In the unconvincingly carefree tradition of the country standard “She Thinks I Still Care,” Bowie devoted an entire song to declaring how little the adventures of his socially climbing ex were preying on his mind. The recurrent shift between the tonic and the minor second chords symbolized surging ambition, assuming defiant proportions amid the strident major chords of the chorus. The structure was a tribute to Motown's growing sophistication, while Bowie's vocal expressed the barely suppressed anger of contemporary American “garage-punk”
*
songs by the likes of the Standells and the Shadows of Knight.
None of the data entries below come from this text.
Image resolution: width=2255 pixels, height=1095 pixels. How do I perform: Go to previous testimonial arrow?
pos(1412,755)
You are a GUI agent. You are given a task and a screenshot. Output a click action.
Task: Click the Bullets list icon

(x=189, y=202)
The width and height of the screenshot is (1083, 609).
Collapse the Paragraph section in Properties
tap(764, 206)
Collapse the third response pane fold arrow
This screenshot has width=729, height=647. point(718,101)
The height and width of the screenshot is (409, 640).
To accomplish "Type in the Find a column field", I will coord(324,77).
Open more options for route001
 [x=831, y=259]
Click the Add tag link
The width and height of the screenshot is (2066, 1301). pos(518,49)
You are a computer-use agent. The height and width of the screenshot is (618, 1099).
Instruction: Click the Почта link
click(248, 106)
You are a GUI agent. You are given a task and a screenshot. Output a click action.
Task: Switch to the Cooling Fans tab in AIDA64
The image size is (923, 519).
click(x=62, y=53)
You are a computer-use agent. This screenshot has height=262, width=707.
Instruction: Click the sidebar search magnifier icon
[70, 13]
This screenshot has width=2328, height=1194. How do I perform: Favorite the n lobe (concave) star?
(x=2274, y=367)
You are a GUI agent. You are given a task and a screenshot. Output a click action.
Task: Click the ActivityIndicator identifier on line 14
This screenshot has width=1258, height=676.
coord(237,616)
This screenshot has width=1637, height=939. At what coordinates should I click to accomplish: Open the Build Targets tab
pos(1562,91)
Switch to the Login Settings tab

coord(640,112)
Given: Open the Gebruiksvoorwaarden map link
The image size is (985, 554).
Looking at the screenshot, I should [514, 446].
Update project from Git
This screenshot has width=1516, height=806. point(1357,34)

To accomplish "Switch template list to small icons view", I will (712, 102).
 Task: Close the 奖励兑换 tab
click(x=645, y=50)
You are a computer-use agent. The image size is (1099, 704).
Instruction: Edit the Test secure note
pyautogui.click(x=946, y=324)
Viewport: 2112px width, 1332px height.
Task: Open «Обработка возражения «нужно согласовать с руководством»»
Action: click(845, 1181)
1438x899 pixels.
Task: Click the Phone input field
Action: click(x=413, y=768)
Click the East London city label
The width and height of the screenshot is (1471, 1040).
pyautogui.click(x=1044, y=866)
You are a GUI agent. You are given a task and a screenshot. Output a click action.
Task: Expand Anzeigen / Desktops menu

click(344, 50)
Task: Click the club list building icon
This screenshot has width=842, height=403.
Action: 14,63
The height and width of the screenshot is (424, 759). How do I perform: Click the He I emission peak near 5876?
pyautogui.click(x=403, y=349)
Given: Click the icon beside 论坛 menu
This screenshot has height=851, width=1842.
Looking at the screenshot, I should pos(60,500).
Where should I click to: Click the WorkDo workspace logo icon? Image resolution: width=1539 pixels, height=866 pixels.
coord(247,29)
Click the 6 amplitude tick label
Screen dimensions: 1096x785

Only one element jarred: each verse closed with a theatrical swagger worthy of Anthony Newley, who might also have suggested the abrupt key changes of the “middle eight” had he ever experimented with mid-sixties rock.

 

[A20] RUBBER BAND

(Bowie)

Recorded October 1966; single A-side. Re-recorded February 1967;
David Bowie
LP

Little more than three months separated “I Dig Everything” [A18] from “Rubber Band,” yet there was virtually nothing to connect the two songs except Bowie's name. Rarely can any recording artist have conceived such a complete demolition of his existing image. Gone were the Mod sensibility, the grounding in club soul and cool jazz, the casual lapses into American slang, the frenetic attempts to cater for the sections of London's youth culture with whom Bowie felt most comfortable. They were succeeded by an Englishness located firmly within earshot of Bow Bells, a fashionable nostalgia for national culture before it was infiltrated by American influences,
*
and a concentration on fictional characters rather than episodes of real or fantasized autobiography.

Kenneth Pitt and Anthony Newley are often credited—or blamed—for this abrupt change of technique and image; Pitt for his knowledge of musical theatre, Newley as the musical Cockney with a heart on his sleeve and a smile on his lips. Pitt was merely responding to Bowie's own affection for the stage, however, in seeking to enlarge his potential audience; and Newley's distinctive tone, so often assumed to be Bowie's primary influence during this period, is audible on only a handful of songs, most notoriously “The Laughing Gnome” [A37].

More relevant to Bowie's creativity was perhaps his brief collaboration with orchestrator and composer Carl Davis, with whom Bowie was encouraged to pen songs for a musical film. Davis wasn't credited for his contribution to any of the material Bowie wrote during those weeks, but it's difficult not to believe that he was formative in teaching the singer how to construct theatrical songs and edit his own work with rigorous discipline.